TASK ITEM: How many lines below contain the string "computer"? Reply with the figure and no further words.

Saved data entries
# # # #
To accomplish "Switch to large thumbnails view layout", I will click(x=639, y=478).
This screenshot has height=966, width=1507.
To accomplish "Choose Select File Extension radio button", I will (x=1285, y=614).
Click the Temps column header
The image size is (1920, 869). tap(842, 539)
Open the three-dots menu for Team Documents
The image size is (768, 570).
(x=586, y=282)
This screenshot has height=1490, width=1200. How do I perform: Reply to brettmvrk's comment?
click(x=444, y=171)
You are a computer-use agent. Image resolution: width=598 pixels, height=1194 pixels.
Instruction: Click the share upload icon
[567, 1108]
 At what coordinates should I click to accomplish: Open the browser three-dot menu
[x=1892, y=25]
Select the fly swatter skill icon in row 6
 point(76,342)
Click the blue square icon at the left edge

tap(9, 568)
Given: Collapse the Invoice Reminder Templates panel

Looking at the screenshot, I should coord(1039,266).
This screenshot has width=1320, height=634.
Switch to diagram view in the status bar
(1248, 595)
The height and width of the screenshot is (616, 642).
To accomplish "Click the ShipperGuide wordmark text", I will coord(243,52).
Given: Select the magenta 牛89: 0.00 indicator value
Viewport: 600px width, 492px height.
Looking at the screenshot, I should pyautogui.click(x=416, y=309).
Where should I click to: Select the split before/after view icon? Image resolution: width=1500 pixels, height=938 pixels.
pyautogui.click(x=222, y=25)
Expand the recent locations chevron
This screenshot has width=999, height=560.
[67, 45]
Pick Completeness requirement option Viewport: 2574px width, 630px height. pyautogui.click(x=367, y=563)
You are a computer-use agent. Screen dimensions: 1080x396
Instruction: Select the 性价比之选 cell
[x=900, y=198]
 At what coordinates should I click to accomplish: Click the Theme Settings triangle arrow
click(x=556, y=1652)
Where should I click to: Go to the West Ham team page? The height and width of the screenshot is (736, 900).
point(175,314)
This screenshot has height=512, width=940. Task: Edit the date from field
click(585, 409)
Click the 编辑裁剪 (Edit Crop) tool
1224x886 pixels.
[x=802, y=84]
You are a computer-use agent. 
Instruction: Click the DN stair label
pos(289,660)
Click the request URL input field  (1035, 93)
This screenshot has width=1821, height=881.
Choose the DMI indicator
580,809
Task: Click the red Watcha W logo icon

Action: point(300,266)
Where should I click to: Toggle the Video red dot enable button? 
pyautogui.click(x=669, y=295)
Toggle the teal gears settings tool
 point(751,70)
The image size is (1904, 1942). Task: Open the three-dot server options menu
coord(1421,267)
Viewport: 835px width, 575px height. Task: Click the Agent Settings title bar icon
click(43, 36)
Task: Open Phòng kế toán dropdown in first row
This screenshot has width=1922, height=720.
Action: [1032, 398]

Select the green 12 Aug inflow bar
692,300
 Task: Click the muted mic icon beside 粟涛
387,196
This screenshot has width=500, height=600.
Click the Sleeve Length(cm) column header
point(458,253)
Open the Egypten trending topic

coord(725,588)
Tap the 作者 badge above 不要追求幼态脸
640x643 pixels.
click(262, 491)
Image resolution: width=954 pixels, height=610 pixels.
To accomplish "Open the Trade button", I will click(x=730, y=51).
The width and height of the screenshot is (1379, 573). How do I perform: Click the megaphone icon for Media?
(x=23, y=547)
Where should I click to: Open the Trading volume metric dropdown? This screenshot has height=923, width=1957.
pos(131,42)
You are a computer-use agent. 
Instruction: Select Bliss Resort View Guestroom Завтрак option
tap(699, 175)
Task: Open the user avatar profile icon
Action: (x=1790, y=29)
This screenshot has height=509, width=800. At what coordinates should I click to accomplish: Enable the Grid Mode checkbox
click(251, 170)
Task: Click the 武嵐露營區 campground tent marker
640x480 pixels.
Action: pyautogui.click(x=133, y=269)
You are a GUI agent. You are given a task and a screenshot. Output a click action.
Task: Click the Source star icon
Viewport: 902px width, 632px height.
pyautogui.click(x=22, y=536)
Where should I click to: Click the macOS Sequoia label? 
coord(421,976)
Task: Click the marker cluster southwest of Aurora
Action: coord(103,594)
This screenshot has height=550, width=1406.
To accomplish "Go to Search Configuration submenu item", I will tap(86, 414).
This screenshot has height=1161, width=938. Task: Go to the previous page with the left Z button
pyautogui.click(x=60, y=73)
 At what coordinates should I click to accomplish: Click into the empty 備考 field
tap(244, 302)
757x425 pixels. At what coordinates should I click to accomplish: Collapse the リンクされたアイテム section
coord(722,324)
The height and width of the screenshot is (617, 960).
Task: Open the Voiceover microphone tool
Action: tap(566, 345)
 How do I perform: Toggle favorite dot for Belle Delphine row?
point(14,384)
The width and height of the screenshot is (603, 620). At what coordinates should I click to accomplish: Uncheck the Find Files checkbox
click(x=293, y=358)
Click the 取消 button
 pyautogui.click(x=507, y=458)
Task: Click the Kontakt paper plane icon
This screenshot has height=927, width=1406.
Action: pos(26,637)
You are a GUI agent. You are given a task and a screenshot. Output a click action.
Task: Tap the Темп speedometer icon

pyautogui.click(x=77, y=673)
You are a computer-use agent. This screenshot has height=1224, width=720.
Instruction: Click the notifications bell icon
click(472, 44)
# # # #
ANSWER TO THIS PROBLEM: 5